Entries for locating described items
- - -

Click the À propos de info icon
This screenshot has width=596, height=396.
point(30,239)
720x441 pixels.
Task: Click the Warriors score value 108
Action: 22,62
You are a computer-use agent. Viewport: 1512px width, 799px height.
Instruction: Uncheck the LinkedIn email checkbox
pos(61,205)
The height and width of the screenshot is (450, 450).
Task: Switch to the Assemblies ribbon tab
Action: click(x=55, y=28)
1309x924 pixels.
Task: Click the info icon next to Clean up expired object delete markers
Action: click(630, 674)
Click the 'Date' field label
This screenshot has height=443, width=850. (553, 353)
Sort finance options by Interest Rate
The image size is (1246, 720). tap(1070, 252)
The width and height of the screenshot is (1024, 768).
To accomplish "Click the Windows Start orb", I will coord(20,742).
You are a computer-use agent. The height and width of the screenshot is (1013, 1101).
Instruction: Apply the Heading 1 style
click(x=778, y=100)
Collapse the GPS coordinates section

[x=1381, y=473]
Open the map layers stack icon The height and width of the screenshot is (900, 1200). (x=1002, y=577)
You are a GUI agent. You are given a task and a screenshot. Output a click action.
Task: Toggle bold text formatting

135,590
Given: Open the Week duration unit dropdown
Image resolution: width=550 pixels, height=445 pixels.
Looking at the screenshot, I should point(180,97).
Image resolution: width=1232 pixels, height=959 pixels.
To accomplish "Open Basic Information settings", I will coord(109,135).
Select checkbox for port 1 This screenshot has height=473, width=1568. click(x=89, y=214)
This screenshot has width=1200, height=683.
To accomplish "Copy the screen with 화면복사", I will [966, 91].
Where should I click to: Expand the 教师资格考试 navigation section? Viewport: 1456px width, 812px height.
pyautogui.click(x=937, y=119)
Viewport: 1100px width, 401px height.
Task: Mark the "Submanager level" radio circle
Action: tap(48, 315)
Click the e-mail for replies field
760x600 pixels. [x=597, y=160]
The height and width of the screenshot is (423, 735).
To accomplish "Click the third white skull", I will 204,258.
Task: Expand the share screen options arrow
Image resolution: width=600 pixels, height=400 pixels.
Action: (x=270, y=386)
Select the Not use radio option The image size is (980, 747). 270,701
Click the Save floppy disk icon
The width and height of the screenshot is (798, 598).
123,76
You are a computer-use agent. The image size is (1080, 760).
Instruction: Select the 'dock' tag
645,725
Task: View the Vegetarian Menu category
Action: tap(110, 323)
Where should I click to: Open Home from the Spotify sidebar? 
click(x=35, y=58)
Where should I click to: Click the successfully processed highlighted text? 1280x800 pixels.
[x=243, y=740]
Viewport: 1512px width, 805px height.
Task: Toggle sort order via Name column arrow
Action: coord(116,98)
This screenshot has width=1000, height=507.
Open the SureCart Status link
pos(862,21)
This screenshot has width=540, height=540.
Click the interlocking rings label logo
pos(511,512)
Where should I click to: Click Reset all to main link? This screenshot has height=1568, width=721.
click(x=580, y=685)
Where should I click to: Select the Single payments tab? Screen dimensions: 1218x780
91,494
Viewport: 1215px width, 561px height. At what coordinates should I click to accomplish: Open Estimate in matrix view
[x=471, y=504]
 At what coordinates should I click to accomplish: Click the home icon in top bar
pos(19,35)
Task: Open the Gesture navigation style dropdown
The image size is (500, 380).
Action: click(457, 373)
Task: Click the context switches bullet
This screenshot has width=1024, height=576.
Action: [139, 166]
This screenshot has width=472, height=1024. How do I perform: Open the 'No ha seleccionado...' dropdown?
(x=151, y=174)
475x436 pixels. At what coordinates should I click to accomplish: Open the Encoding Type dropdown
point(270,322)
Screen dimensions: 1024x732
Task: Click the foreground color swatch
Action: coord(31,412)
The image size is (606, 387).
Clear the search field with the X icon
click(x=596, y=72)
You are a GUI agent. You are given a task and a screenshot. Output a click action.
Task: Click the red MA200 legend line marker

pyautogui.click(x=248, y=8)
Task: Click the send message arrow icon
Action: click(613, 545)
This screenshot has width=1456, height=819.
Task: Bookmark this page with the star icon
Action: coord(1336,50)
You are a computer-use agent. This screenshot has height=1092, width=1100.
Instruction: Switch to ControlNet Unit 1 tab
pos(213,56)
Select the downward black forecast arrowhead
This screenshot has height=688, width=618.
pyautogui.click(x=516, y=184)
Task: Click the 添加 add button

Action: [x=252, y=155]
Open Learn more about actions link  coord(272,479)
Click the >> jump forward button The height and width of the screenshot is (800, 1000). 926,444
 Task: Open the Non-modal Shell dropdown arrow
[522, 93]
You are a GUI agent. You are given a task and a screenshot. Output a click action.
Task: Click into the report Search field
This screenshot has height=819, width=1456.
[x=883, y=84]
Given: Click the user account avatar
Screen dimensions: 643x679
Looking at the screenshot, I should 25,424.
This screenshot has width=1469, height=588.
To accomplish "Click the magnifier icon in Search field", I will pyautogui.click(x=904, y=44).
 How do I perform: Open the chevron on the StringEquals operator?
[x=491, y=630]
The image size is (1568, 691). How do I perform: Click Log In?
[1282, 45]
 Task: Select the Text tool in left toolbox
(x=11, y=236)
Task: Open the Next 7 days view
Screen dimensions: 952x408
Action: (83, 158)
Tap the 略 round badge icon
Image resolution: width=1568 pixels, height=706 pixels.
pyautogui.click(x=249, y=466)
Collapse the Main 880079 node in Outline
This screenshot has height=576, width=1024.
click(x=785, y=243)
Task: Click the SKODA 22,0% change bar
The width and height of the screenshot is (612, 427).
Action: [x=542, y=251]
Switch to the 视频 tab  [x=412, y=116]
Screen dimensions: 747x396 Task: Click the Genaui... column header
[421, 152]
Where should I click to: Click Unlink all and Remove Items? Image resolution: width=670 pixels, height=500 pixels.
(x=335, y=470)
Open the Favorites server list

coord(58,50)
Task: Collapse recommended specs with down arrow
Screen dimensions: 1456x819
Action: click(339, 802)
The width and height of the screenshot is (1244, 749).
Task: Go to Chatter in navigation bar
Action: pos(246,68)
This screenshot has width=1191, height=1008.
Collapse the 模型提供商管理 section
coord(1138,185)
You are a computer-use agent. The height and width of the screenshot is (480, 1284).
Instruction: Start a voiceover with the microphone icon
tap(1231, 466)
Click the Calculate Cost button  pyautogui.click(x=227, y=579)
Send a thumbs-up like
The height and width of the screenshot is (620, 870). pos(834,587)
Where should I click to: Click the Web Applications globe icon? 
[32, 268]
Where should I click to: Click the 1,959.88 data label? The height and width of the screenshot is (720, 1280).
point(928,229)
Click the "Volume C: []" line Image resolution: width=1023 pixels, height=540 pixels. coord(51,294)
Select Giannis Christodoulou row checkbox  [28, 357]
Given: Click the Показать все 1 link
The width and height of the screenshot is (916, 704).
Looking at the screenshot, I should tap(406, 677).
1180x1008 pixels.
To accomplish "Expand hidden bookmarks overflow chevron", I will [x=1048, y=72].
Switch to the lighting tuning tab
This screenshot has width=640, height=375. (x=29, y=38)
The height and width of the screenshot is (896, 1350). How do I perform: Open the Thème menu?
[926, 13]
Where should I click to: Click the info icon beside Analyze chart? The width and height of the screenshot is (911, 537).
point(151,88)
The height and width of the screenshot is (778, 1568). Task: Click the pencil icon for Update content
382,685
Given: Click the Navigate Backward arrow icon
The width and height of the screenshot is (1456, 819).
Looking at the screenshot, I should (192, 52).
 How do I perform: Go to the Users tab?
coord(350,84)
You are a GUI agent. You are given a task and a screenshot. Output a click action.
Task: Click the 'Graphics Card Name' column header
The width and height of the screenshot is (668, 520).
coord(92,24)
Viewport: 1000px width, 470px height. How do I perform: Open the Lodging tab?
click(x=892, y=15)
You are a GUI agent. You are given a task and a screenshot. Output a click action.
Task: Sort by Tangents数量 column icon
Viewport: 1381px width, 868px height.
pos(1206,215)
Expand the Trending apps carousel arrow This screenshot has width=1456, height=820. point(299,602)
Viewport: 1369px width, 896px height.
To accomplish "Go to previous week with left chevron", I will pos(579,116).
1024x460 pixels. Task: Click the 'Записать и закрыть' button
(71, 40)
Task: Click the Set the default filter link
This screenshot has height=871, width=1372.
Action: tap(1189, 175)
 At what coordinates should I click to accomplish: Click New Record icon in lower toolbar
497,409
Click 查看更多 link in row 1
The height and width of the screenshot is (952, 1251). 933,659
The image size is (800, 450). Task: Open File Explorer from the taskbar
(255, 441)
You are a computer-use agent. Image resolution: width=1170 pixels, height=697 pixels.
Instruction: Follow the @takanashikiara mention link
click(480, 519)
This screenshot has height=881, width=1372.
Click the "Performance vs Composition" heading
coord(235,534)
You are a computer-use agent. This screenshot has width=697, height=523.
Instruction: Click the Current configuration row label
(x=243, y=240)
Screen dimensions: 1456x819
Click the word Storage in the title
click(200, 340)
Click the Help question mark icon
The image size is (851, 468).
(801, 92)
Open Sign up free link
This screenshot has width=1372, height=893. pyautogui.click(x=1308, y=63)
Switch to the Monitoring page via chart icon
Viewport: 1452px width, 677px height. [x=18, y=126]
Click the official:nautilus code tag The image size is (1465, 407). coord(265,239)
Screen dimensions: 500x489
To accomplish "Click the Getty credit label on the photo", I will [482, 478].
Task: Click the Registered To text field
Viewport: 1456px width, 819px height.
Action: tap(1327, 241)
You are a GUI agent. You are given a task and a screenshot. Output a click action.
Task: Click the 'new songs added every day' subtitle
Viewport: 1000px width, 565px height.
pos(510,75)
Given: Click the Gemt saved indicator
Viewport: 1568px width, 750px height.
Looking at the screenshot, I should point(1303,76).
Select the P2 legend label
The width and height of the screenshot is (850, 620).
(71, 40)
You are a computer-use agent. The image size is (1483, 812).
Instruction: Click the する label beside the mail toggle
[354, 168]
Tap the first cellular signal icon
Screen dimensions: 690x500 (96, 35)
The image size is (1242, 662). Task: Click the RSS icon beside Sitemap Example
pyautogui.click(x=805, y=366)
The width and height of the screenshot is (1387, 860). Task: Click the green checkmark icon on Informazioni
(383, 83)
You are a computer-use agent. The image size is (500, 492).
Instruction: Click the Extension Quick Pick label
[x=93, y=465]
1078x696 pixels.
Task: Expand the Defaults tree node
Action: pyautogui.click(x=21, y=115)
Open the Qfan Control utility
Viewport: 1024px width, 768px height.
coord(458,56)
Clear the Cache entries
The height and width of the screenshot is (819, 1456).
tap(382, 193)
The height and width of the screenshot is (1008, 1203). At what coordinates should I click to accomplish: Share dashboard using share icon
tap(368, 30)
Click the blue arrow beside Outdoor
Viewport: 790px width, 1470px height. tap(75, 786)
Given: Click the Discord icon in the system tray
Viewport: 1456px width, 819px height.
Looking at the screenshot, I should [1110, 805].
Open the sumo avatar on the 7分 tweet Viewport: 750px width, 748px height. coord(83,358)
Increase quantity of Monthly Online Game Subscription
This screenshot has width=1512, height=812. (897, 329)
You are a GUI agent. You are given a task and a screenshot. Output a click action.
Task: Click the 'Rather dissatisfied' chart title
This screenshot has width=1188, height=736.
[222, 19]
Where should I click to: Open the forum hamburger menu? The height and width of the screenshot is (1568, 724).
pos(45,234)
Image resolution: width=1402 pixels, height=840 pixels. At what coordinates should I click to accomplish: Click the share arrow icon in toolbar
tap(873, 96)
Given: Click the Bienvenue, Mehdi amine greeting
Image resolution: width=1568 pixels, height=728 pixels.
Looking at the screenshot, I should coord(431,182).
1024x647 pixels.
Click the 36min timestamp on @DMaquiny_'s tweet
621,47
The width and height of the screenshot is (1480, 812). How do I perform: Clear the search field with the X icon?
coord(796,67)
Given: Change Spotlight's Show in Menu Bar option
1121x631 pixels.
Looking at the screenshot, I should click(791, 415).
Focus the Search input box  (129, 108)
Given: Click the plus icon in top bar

- - -

- [PROBLEM STATEMENT]
Rewrite the entries between the lines holding "The width and height of the screenshot is (1024, 768)." and "760x600 pixels. [x=597, y=160]", inclusive, changing "Toggle" to "Switch" and leaving everything else as it is.

- [SOLUTION TO THE PROBLEM]
The width and height of the screenshot is (1024, 768).
To accomplish "Click the Windows Start orb", I will coord(20,742).
You are a computer-use agent. The height and width of the screenshot is (1013, 1101).
Instruction: Apply the Heading 1 style
click(x=778, y=100)
Collapse the GPS coordinates section

[x=1381, y=473]
Open the map layers stack icon The height and width of the screenshot is (900, 1200). (x=1002, y=577)
You are a GUI agent. You are given a task and a screenshot. Output a click action.
Task: Switch bold text formatting

135,590
Given: Open the Week duration unit dropdown
Image resolution: width=550 pixels, height=445 pixels.
Looking at the screenshot, I should point(180,97).
Image resolution: width=1232 pixels, height=959 pixels.
To accomplish "Open Basic Information settings", I will coord(109,135).
Select checkbox for port 1 This screenshot has height=473, width=1568. click(x=89, y=214)
This screenshot has width=1200, height=683.
To accomplish "Copy the screen with 화면복사", I will [966, 91].
Where should I click to: Expand the 教师资格考试 navigation section? Viewport: 1456px width, 812px height.
pyautogui.click(x=937, y=119)
Viewport: 1100px width, 401px height.
Task: Mark the "Submanager level" radio circle
Action: tap(48, 315)
Click the e-mail for replies field
760x600 pixels. [x=597, y=160]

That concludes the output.